── Records supplied

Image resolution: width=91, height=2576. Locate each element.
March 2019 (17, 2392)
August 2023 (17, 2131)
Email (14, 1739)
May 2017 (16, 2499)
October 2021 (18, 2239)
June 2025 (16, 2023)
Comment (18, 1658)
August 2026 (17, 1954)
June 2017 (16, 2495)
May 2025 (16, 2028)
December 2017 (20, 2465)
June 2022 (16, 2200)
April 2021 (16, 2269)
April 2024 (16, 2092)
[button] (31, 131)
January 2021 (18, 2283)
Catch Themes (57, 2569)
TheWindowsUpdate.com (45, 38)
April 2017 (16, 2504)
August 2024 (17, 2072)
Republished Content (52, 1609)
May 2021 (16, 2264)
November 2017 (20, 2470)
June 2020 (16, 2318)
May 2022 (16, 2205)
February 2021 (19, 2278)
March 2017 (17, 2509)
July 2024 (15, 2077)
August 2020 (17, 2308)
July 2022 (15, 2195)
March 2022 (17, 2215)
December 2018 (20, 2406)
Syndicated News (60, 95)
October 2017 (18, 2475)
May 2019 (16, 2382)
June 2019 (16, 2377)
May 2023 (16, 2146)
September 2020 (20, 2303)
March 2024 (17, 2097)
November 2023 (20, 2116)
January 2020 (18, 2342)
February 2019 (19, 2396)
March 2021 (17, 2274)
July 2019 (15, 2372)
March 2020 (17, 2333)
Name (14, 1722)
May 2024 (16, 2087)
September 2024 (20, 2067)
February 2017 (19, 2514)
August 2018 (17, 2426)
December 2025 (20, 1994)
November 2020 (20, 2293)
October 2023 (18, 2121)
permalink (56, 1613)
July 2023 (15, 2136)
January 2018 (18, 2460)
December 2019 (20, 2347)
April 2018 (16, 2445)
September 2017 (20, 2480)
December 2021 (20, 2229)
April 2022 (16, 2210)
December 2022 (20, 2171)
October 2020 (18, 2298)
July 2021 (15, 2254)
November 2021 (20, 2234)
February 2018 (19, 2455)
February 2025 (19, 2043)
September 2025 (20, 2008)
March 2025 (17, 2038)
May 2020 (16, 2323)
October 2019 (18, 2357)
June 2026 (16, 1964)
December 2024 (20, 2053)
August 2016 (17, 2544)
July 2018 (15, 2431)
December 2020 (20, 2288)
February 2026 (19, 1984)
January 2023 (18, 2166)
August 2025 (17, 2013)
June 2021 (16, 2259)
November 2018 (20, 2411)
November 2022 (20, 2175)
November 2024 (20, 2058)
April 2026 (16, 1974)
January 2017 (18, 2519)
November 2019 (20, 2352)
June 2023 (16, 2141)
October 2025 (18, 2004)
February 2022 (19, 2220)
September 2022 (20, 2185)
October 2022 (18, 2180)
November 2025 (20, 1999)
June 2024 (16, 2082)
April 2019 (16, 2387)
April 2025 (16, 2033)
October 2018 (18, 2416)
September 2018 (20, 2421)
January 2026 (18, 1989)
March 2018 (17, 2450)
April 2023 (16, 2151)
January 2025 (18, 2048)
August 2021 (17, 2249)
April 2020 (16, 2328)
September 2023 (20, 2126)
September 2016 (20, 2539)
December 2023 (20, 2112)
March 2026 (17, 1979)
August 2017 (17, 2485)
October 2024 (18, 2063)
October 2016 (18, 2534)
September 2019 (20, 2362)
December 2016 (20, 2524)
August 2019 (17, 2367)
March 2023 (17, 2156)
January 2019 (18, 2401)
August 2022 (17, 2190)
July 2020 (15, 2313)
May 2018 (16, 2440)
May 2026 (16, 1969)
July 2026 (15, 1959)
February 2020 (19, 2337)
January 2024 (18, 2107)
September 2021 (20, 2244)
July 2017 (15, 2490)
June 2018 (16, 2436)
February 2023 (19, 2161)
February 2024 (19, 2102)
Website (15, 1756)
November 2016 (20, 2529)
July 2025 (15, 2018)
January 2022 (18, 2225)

────
── Records supplied

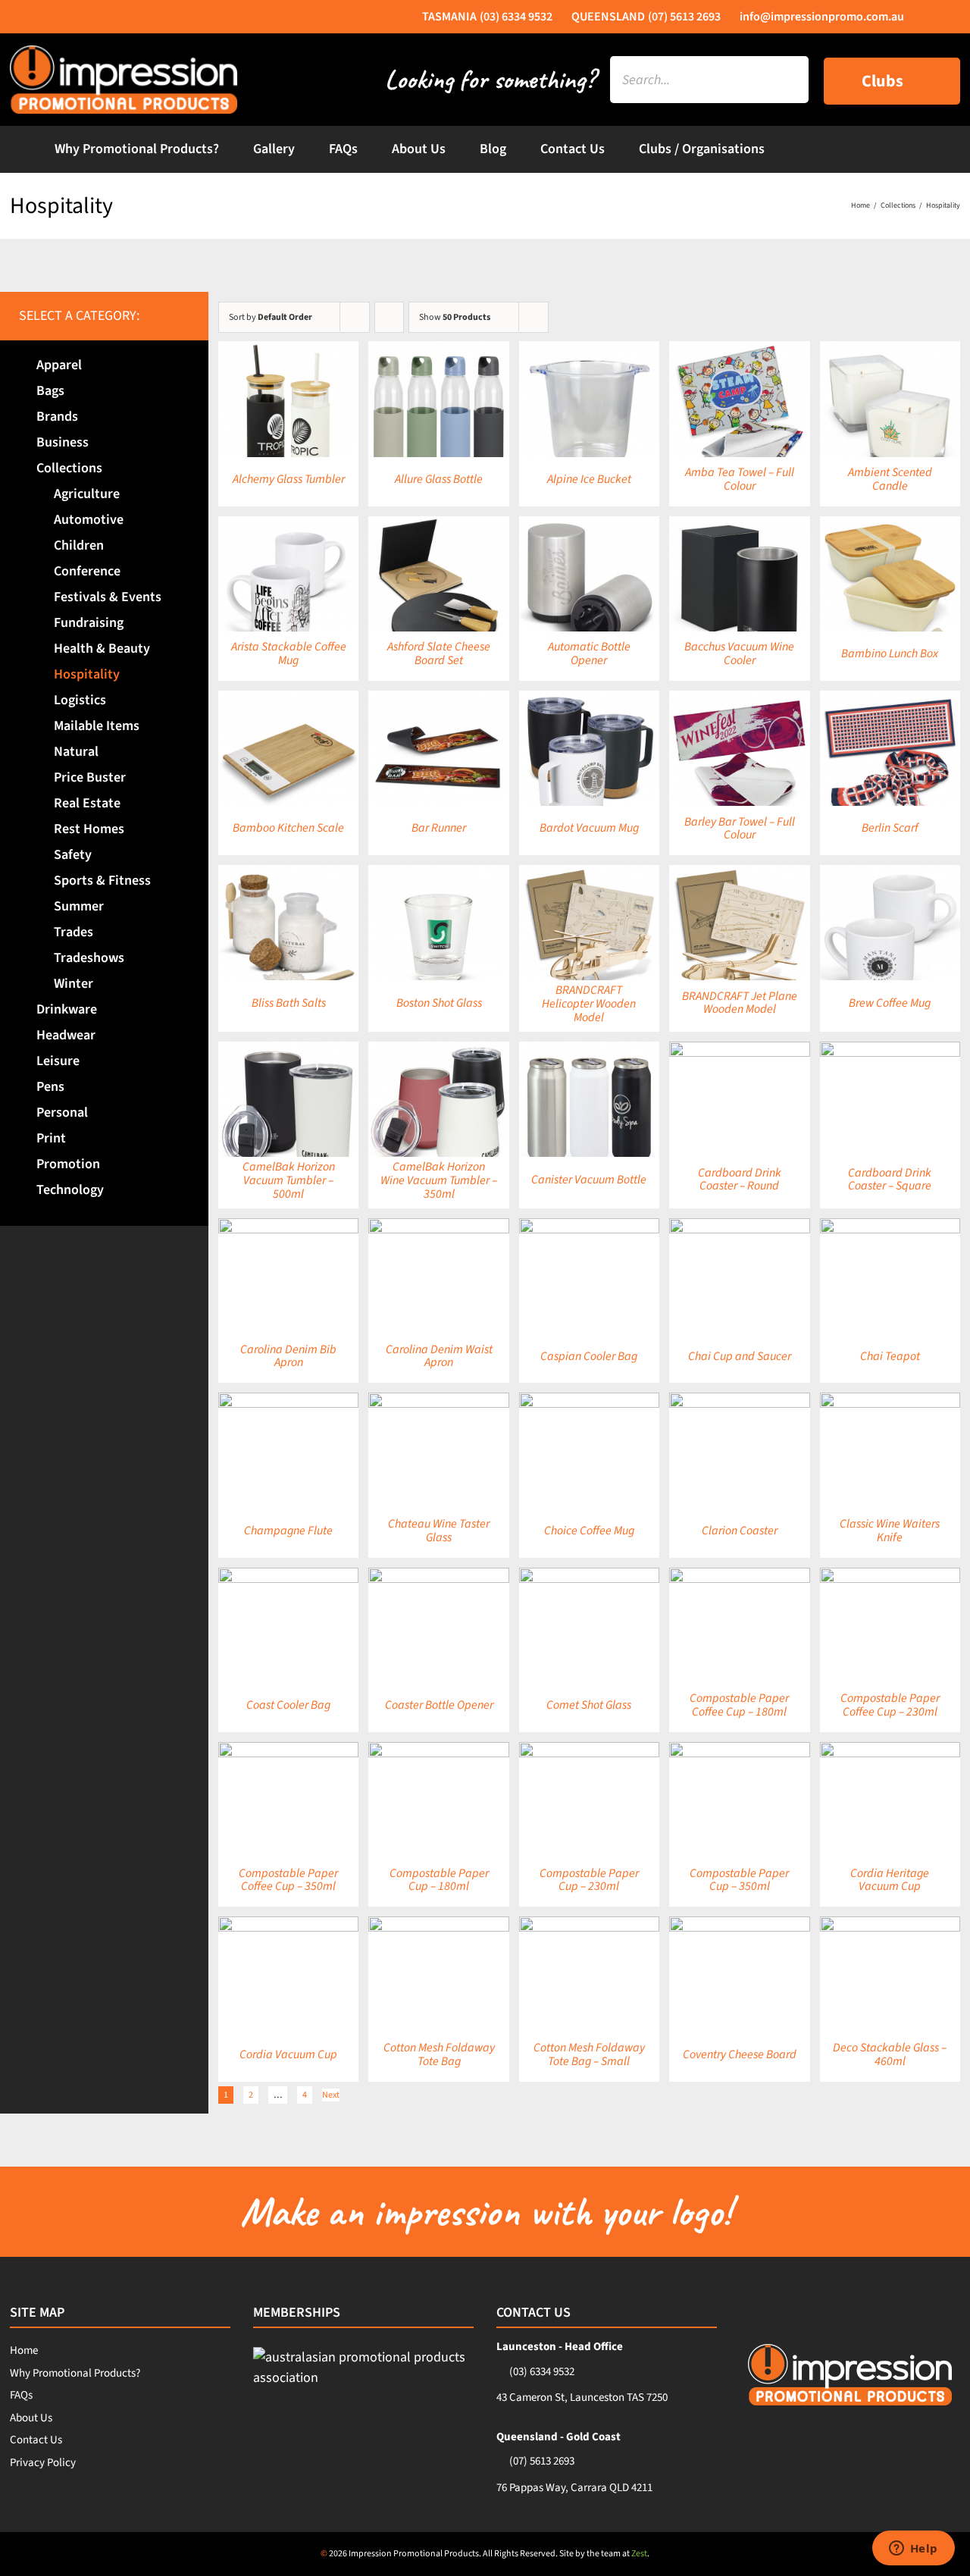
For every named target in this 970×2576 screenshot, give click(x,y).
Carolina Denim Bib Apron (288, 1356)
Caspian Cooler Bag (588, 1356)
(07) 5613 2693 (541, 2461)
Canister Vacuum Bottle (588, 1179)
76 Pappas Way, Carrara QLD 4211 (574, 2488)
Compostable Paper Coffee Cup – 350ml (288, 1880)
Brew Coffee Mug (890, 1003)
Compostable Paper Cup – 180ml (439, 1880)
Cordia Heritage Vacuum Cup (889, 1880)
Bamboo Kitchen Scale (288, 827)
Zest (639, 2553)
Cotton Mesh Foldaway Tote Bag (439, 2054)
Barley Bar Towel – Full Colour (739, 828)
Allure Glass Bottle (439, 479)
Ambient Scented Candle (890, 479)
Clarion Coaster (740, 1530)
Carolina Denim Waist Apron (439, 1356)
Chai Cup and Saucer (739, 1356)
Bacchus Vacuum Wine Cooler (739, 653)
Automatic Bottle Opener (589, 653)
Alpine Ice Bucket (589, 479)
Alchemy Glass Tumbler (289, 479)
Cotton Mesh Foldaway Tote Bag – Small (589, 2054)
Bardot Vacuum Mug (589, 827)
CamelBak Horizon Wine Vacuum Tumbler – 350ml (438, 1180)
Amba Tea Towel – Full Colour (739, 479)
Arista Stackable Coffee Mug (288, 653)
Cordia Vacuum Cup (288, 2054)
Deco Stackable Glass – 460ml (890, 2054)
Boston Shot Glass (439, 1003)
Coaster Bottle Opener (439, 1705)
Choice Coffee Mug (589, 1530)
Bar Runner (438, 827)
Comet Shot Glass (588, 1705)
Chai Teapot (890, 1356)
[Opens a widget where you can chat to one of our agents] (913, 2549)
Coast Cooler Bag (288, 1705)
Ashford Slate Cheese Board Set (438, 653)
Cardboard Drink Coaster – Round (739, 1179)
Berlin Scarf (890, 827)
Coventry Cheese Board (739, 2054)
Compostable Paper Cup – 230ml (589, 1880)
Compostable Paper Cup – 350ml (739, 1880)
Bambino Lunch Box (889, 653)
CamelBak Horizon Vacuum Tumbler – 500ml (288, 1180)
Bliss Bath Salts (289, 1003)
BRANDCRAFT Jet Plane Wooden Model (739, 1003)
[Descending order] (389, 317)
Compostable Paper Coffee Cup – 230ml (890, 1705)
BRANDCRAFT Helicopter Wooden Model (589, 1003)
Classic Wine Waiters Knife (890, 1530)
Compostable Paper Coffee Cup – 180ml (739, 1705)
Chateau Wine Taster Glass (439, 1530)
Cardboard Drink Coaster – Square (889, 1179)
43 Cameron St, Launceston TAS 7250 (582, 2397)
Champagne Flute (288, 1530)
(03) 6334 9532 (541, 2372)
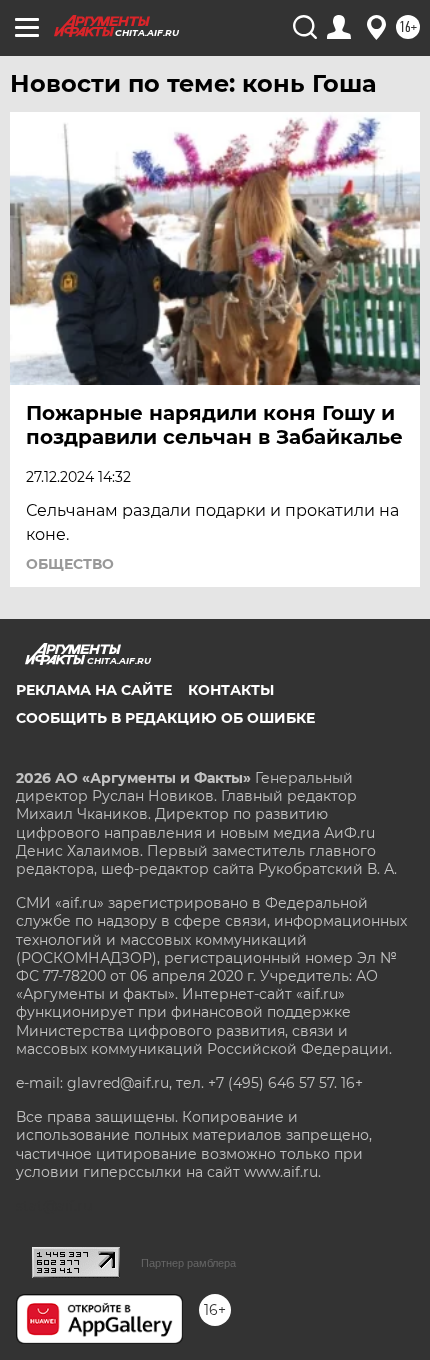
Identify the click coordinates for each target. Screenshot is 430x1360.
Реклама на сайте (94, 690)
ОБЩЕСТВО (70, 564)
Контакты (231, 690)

────
── Records supplied

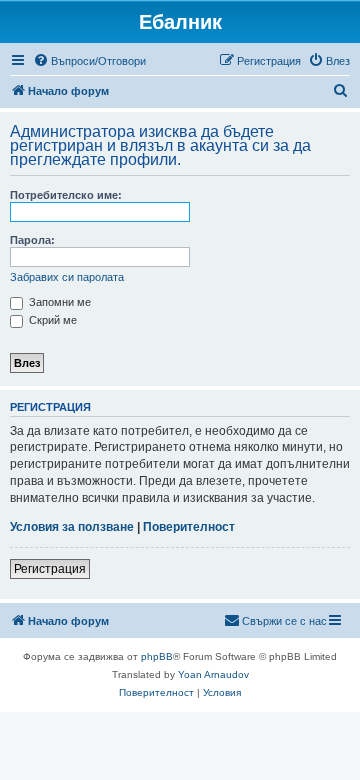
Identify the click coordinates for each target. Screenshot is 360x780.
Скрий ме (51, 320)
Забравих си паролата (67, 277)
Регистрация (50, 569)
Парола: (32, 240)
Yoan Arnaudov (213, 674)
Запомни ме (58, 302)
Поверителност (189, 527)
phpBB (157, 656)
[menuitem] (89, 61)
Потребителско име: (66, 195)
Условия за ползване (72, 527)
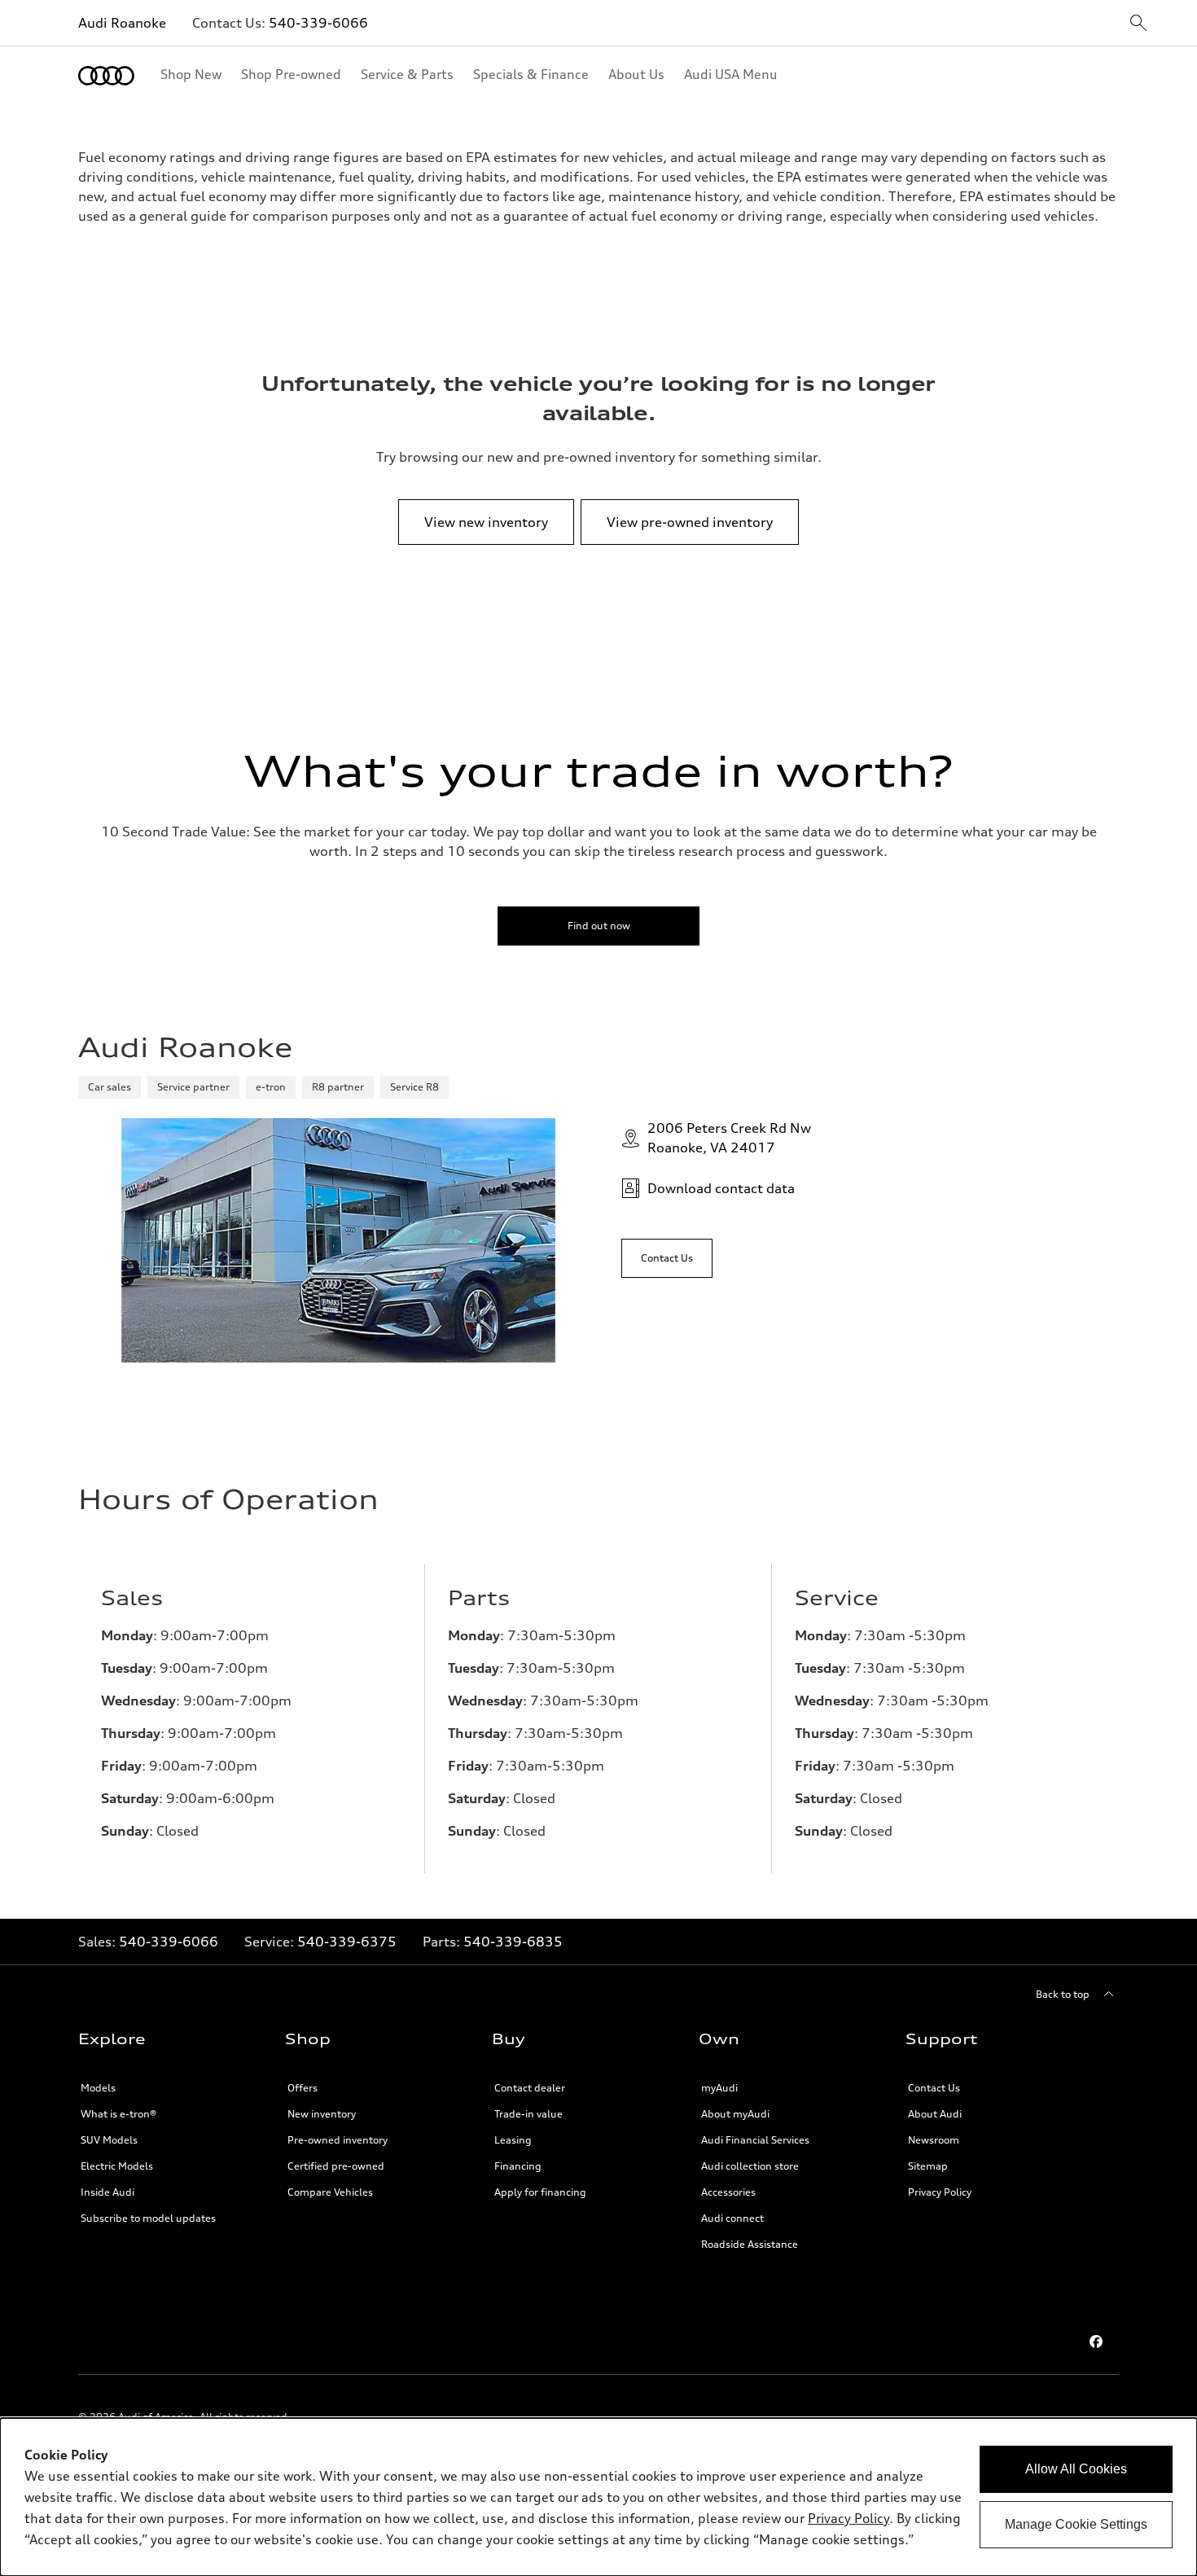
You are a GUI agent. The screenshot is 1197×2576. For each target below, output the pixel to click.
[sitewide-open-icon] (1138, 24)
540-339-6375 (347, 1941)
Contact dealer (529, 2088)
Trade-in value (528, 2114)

────

All that belongs in your answer is the stretch of entries above from the line with "[Opens a widget" through the line with "CamelBak Horizon Vacuum", printed exactly.

[Opens a widget where you can chat to one of our agents] (913, 2549)
Coast Cooler Bag (288, 1705)
Ashford Slate Cheese Board Set (438, 653)
Cardboard Drink Coaster – Round (739, 1179)
Berlin Scarf (890, 827)
Coventry Cheese Board (739, 2054)
Compostable Paper Cup – 230ml (589, 1880)
Compostable Paper Cup – 350ml (739, 1880)
Bambino Lunch Box (889, 653)
CamelBak Horizon Vacuum Tumbler – 500ml (288, 1180)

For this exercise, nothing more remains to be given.